No two stops of the Underground Railroad, which is a literal railroad with different routes that don’t all connect together, stations, and conductors, is the same. In the deep South, it’s little more than a cave, one that a conductor might collapse if it proves to be too risky to continue operating. Further north, the station might be adorned with tiles or have all of the touchstones of a station that would be right at home with other 19th century counterparts. The price of admission on any train isn’t in money but in a person’s life story that is dictated or written into a book of testimonials—an assurance that their stories will live on long after they’ve entered the station.
At nearly every turn, Cora’s own twisted Javert in the form of the slave catcher Ridgeway (Joel Edgerton) is on her trail. With a young Black boy named Homer (Chase W. Dillon) by his side, Ridgeway is attempting to bring her back to Georgia, a job that’s made to be much more personal by the fact that Mabel is the only person to evade his capture. Cora fascinates Ridgeway as he continually denies her humanity, allowing him to voice things he likely doesn’t say to many people or boast of his efforts. But the scripts from Jenkins and his writers don’t attempt to make us sympathize with him, although he does get an episode that operates like an origin story. In Edgerton’s hands, Ridgeway is monstrous in ways we might not expect (alongside many of the ways we do) with a matter-of-fact gruffness that lends itself to a portrait full of contradictions.

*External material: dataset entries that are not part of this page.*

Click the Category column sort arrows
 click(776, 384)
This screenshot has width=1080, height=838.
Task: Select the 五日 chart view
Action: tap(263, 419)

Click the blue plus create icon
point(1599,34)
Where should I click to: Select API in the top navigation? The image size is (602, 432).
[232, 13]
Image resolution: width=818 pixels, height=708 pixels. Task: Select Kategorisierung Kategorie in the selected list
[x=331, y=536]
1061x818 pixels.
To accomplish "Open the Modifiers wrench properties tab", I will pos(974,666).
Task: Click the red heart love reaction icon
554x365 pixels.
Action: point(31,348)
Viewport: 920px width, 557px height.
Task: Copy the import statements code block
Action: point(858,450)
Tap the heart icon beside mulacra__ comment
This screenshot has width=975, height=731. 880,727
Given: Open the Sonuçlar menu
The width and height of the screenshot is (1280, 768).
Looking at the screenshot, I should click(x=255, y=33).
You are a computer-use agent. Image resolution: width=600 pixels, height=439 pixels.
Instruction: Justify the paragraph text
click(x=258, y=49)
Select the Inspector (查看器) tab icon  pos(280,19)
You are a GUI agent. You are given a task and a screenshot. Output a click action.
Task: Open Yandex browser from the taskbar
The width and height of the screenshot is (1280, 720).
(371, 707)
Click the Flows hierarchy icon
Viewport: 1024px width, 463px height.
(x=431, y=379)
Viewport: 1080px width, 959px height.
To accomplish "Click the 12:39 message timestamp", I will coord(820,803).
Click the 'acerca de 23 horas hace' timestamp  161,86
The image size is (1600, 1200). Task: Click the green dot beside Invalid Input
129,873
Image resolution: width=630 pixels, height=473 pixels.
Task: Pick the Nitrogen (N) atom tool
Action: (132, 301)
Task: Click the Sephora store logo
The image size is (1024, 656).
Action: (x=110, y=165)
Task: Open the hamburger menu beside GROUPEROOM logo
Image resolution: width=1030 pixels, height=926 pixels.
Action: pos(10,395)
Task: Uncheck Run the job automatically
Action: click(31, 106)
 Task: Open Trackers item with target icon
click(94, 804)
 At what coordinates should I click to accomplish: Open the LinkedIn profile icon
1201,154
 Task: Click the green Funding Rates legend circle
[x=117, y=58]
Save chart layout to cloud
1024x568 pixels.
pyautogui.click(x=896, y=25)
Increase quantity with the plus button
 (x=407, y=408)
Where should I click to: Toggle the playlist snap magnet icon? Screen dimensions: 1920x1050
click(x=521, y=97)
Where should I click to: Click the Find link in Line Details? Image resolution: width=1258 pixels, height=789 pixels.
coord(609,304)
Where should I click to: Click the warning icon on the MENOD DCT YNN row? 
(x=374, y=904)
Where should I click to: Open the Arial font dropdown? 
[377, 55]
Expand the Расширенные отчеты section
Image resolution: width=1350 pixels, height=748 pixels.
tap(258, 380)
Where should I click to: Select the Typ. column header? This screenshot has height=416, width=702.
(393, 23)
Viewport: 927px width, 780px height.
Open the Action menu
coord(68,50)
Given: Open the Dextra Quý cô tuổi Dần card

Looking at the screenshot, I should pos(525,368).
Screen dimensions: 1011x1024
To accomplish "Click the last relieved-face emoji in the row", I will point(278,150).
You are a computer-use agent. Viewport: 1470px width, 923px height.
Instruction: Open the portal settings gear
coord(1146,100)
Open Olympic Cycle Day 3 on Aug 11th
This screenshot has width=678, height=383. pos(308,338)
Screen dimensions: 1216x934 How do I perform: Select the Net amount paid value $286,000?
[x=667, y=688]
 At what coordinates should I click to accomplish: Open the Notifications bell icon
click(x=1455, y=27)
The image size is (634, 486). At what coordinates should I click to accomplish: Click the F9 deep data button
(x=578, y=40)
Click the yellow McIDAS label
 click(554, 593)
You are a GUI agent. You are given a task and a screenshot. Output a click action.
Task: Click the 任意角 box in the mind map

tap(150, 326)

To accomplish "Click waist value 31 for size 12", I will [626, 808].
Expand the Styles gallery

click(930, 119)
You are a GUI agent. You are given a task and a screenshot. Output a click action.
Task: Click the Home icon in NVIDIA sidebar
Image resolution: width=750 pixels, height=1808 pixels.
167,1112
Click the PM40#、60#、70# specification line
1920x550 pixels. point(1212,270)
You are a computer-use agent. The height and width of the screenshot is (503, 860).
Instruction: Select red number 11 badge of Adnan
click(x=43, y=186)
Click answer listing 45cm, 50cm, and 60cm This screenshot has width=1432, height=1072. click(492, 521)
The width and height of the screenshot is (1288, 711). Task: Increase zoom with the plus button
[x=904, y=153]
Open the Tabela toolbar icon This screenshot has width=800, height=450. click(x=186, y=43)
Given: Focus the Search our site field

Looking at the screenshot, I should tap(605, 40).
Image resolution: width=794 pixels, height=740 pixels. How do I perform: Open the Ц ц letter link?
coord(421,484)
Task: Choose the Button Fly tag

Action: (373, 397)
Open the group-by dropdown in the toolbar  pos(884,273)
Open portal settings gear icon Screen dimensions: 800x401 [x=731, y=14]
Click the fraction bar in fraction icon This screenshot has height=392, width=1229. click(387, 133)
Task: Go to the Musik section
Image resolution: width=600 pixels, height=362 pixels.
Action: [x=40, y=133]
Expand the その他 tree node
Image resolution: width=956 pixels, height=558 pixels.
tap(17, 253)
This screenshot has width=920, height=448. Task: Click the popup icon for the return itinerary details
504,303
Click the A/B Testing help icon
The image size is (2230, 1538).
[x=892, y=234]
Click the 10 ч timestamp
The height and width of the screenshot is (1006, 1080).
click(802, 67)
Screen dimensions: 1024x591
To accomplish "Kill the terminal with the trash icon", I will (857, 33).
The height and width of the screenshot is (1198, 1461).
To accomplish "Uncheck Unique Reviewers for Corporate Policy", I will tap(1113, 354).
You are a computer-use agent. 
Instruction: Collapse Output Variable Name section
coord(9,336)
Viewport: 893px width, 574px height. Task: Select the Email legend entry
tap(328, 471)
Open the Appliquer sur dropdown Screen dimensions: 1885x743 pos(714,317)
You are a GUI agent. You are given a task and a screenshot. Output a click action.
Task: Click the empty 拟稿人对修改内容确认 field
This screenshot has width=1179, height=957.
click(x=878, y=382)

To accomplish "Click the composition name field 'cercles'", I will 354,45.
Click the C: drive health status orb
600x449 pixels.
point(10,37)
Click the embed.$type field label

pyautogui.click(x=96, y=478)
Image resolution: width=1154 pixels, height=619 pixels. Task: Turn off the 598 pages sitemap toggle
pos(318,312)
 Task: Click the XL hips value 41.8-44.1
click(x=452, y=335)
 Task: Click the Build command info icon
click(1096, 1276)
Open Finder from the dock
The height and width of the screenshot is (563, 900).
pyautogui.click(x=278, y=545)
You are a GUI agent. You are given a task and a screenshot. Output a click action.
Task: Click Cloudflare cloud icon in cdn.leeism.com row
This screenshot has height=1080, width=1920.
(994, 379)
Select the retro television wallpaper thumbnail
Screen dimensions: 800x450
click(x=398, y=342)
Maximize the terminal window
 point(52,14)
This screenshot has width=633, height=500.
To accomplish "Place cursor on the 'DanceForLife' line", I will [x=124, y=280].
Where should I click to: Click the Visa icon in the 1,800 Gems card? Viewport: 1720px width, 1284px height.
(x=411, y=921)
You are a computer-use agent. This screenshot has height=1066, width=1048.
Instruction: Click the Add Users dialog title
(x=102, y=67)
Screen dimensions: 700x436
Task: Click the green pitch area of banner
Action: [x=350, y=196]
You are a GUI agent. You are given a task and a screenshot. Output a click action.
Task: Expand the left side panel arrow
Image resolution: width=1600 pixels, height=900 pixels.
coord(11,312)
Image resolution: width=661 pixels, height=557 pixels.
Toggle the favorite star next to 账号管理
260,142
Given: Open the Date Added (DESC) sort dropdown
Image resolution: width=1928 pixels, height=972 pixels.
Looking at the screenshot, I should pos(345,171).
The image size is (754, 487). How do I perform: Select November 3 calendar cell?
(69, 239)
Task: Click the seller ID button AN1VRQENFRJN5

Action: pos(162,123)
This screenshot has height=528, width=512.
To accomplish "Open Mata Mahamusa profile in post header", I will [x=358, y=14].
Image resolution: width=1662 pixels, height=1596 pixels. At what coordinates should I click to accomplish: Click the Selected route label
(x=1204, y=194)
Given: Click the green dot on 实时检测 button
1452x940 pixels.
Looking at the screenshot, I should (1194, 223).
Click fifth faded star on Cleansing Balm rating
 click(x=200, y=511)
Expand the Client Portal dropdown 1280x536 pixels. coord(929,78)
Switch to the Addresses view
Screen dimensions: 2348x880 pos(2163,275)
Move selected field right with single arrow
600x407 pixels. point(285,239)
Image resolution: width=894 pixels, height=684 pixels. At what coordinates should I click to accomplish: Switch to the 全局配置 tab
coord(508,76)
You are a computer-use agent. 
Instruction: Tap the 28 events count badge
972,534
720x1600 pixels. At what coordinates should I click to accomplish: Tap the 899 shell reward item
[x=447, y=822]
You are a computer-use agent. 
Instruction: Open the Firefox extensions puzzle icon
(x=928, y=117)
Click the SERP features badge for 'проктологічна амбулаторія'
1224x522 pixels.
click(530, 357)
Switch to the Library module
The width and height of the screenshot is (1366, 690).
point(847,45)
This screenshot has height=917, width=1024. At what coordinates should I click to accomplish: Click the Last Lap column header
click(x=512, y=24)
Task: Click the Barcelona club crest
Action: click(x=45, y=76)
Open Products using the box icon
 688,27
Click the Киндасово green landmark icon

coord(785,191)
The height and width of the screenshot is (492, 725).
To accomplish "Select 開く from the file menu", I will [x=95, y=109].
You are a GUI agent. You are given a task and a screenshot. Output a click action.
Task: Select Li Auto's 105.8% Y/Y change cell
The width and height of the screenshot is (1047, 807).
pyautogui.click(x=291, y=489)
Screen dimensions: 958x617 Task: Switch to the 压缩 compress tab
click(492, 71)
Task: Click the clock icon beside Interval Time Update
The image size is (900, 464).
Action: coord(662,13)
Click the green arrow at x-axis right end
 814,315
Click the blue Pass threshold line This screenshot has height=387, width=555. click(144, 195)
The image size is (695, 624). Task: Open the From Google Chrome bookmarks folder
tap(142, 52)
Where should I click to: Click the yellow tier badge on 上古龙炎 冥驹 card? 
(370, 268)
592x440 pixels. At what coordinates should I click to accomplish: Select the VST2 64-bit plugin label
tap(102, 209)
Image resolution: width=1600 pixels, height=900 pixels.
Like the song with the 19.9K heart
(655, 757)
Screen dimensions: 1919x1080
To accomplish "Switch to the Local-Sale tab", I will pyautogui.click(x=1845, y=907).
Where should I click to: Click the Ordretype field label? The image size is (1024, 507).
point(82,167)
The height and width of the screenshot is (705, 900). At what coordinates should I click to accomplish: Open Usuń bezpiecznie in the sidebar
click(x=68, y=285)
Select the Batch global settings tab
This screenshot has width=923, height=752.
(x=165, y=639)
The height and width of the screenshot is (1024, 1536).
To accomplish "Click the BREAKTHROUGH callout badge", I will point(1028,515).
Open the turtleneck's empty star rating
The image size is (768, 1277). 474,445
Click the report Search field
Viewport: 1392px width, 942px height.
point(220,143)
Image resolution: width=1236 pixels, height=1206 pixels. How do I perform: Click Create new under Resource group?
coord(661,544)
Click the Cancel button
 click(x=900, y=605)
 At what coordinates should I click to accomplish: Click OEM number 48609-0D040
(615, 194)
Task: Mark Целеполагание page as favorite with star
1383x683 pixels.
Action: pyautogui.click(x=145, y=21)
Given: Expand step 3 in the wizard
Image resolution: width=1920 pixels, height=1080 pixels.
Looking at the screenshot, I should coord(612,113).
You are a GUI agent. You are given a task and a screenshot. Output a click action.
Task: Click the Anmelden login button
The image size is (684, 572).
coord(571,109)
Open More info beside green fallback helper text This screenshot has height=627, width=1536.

In-between the bigger setpieces of the series are long stretches where the cameras capture visuals, both in the reality and in dream-like sequences (one we keep coming back to is one where Cora is falling through a hole in the ground in slow-motion with a ladder beside her), that almost feels surreal. There are stretches of characters walking through the woods, experiencing the day-to-day of a town. There are moments of utter happiness, the camera capturing the scope of a feast shared between a newly forged family or the pleasures of a Sunday social. The terror that threatens to burst Cora’s bubble time and again comes in Jenkins’ direction, in the editing, in the haunting score from composer Nicholas Britell (as well as offers some reprieve), and even in the buzzing of cicadas that threaten to overtake everything. The devil is in the details, and The Underground Railroad uses every bit of detail it can grasp.
If there’s a major sore spot, it’s on the release of The Underground Railroad itself. Amazon is putting all 10 episodes out at once, but by no means should you binge it. It’s a show that needs time to breathe and for viewers to process it, and while the shortest episode—which acts as something of an epilogue for one character—stands at just under 20 minutes including credits, most episodes run at least an hour. (For what it’s worth, Jenkins offered his own suggestion of how to space out the episodes.) But The Underground Railroad is also an astounding piece of work that attempts to capture the full scope of slavery, the resilience, and a foundation that tried its damndest to preserve its way of life. It’s not the easiest thing to watch unfold, but we also cannot look away.
All 10 episodes of The Underground Railroad debut on Amazon Prime Video on May 14.